Records from a data collection:
┌──
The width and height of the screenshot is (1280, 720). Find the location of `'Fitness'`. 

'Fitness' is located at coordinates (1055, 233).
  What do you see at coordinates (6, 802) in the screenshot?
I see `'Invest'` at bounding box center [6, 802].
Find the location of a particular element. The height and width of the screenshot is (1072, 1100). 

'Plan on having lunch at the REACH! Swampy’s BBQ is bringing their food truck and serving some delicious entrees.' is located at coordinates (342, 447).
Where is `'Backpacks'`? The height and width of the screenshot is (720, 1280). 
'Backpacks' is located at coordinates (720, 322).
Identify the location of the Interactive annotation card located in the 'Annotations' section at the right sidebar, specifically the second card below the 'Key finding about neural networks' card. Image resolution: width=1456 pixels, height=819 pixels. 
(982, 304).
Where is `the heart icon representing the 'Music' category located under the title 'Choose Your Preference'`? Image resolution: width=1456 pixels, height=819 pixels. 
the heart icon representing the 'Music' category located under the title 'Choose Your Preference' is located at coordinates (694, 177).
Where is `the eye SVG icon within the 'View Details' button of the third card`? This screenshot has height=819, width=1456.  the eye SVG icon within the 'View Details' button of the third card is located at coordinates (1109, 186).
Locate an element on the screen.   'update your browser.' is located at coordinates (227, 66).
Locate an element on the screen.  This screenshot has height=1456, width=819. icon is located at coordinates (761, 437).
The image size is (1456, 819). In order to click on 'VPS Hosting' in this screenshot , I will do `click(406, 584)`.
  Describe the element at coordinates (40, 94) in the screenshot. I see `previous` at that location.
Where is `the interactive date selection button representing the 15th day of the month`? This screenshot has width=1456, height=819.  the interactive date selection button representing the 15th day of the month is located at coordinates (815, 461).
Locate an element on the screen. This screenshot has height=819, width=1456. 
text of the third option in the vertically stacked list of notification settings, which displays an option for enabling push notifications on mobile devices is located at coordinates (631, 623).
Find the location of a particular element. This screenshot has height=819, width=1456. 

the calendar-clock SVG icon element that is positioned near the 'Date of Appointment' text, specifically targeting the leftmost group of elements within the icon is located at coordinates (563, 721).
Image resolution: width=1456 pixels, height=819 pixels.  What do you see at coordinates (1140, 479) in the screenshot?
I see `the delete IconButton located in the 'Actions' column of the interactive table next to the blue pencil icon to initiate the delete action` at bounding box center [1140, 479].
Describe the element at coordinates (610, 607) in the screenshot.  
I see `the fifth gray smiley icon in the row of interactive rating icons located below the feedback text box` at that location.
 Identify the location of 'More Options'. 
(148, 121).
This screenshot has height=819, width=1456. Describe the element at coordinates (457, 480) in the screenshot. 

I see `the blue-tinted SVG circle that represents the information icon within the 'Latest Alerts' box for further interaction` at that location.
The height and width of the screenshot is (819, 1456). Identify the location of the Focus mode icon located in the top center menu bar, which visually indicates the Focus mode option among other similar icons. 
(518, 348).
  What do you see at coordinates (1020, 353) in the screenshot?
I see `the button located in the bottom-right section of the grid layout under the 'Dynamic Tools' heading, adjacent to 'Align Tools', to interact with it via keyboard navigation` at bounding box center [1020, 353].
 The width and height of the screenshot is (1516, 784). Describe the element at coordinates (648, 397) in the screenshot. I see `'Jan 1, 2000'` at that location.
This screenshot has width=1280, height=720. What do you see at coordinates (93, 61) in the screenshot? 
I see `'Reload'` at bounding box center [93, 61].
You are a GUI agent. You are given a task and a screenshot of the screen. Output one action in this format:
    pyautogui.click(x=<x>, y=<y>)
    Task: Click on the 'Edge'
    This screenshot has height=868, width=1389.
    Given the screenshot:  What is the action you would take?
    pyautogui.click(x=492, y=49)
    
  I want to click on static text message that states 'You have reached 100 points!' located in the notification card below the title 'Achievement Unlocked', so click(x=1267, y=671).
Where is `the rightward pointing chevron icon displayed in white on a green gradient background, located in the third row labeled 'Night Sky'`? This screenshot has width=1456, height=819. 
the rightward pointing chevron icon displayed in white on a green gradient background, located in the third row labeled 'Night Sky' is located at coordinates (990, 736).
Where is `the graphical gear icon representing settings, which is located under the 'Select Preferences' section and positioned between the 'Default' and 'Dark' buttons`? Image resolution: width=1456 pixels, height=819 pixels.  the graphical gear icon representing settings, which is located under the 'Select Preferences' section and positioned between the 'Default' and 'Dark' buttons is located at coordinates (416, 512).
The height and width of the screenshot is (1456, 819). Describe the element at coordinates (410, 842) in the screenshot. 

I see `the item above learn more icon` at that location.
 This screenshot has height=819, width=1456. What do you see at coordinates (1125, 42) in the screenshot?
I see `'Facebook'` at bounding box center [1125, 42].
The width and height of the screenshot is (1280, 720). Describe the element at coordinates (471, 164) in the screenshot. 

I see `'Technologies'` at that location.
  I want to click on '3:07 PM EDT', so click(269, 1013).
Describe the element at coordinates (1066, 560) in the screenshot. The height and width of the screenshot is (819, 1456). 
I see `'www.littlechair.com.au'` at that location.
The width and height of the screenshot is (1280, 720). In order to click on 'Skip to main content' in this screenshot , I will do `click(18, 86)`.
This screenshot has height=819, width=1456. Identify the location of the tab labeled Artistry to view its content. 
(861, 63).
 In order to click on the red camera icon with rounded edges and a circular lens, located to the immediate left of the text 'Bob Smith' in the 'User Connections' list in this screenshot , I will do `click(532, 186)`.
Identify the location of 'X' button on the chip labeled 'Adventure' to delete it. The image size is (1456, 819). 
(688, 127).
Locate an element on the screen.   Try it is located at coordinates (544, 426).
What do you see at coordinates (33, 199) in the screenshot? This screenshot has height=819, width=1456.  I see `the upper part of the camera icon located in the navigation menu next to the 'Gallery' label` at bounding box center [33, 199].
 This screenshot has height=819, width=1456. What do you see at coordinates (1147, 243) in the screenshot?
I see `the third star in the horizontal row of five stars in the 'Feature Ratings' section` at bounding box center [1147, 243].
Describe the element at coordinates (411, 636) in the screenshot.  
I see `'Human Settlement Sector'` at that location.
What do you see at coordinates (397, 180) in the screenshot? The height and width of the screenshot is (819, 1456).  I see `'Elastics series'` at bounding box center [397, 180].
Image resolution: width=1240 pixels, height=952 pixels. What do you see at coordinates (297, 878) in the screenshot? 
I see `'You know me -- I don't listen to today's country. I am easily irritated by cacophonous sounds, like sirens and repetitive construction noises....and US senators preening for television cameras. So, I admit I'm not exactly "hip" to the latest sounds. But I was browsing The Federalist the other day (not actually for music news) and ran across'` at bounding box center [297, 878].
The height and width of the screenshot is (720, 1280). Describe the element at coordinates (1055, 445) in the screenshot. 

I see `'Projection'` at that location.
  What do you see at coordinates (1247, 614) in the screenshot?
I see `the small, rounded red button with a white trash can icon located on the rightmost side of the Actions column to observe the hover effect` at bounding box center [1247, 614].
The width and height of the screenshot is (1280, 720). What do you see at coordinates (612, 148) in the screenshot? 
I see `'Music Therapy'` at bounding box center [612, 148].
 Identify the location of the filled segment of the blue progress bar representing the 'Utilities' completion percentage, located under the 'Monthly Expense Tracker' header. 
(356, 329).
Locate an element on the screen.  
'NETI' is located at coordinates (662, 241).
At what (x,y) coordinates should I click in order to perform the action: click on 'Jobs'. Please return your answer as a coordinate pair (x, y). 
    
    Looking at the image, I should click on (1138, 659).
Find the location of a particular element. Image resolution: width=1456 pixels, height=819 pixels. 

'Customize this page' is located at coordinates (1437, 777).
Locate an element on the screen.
└──
Count how many lines in the listing above contain the word "resolution". Reply with the number alone.

6